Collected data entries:
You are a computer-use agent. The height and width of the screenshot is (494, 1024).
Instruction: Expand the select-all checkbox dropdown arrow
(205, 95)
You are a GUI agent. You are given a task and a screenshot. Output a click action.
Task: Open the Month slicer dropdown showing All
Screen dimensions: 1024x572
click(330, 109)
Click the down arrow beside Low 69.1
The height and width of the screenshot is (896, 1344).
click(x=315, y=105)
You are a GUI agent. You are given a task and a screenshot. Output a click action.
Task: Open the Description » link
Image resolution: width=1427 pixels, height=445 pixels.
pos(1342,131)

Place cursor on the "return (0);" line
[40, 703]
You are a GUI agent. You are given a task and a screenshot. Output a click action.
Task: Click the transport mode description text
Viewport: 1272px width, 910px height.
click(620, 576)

§ Exercise: In the records above, locate the line that contains "Task: Click the". Repeat it and every line after it, exactly, and nothing else.

§ Solution for this exercise:
Task: Click the transport mode description text
Viewport: 1272px width, 910px height.
click(620, 576)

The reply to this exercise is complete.